Sitting cross-legged on the rug, she tipped the oversized mason jar once used for cold brew coffee onto the floor. The sound made the dog look up briefly before dropping his head again.
An avalanche of copper. A buck or so of nickels, dull and thick in their near worthlessness. She spread the pile with her fingertips to unearth what was left of those precious glinting slivers. Dimes were always her favorite. Tidy little discs that like to hide behind pennies, surprise you in a winking flash. That pleased feeling of suddenly jumping ten cents closer to the object of one's vending machine desire.
There were no quarters. Quarters had their own special home, in the footed antique desert dish where they gathered strength in numbers before giving their lives in service of clean sheets, socks, sweats.

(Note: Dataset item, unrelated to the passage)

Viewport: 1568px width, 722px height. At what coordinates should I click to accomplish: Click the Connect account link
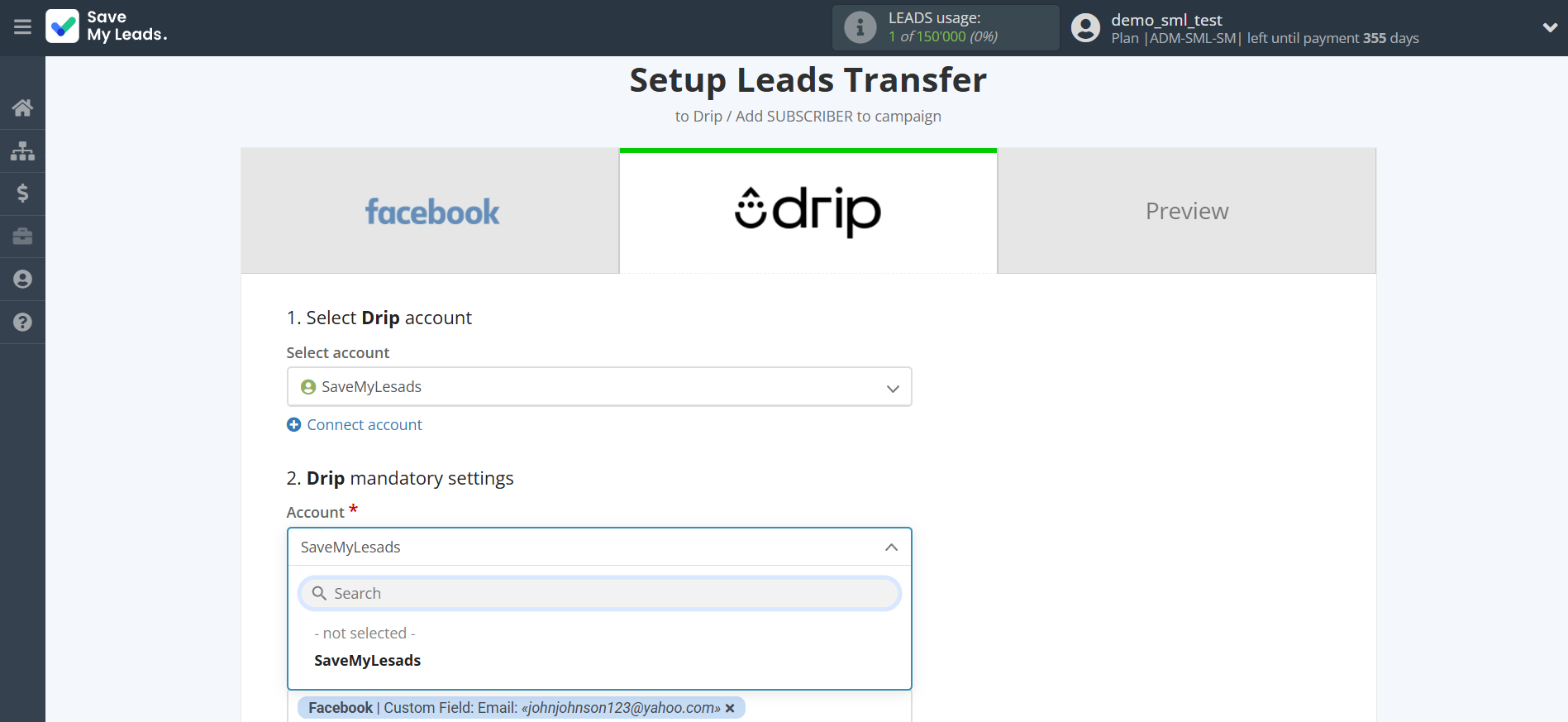pyautogui.click(x=364, y=425)
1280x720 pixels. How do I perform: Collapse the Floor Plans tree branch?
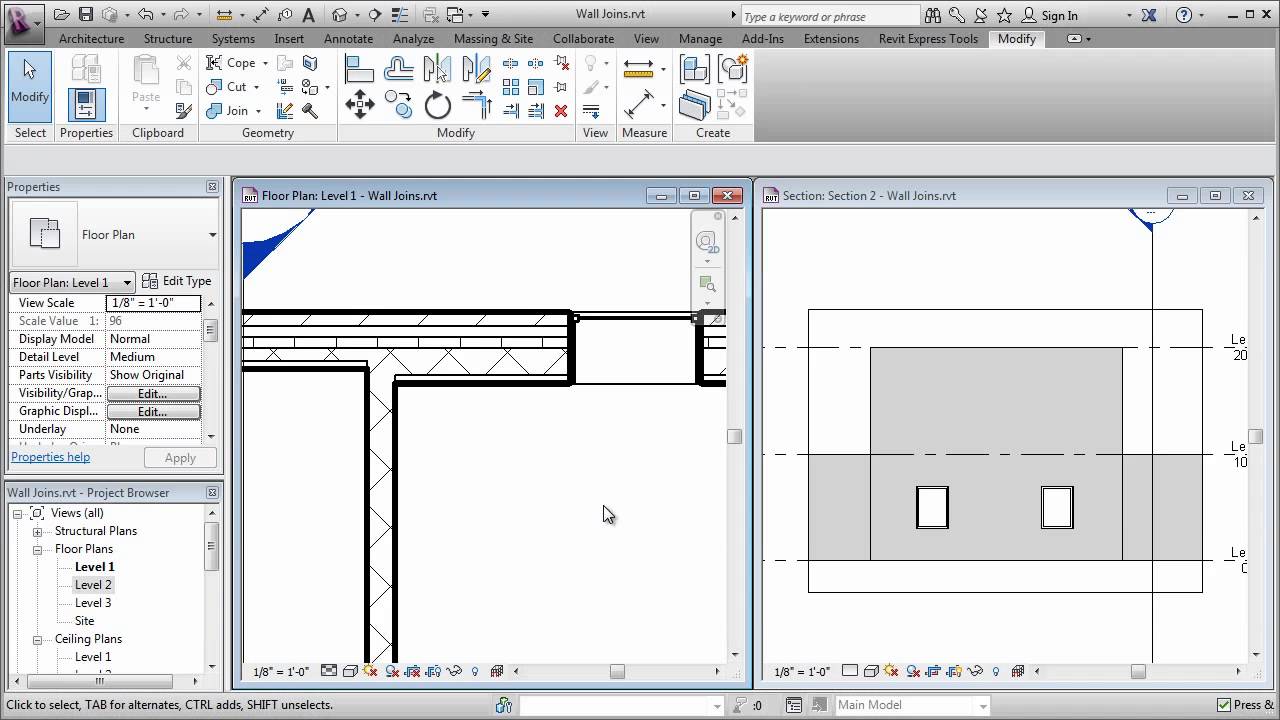[x=36, y=548]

The indignity of the moment bit, though she re-packaged it cheerfully as frugality. Legit a week's worth of Metro rides in here! She glanced at the dog, as if to check whether he could read her true thought, which was closer to a solitary, sighing Christ. If so, he remained poker-faced about it.
A curious imposter in the jumble of coins peered up at her: a lone googly eye. Lidless. Lost. Laughing? Oh, knock it off. Don't be dramatic. No bigger than the nail of her pinky finger. Hard transparent shell protecting a flat black circle. She resisted an urge to crush it with her thumb, watch the clear plastic turn milky the way it will when bent. Cheap things give easily under pressure.
Instead she picked it up and carried it to the kitchen trash. It wouldn't help her get to work in the morning, and she doubted she'd come across its mate any time soon.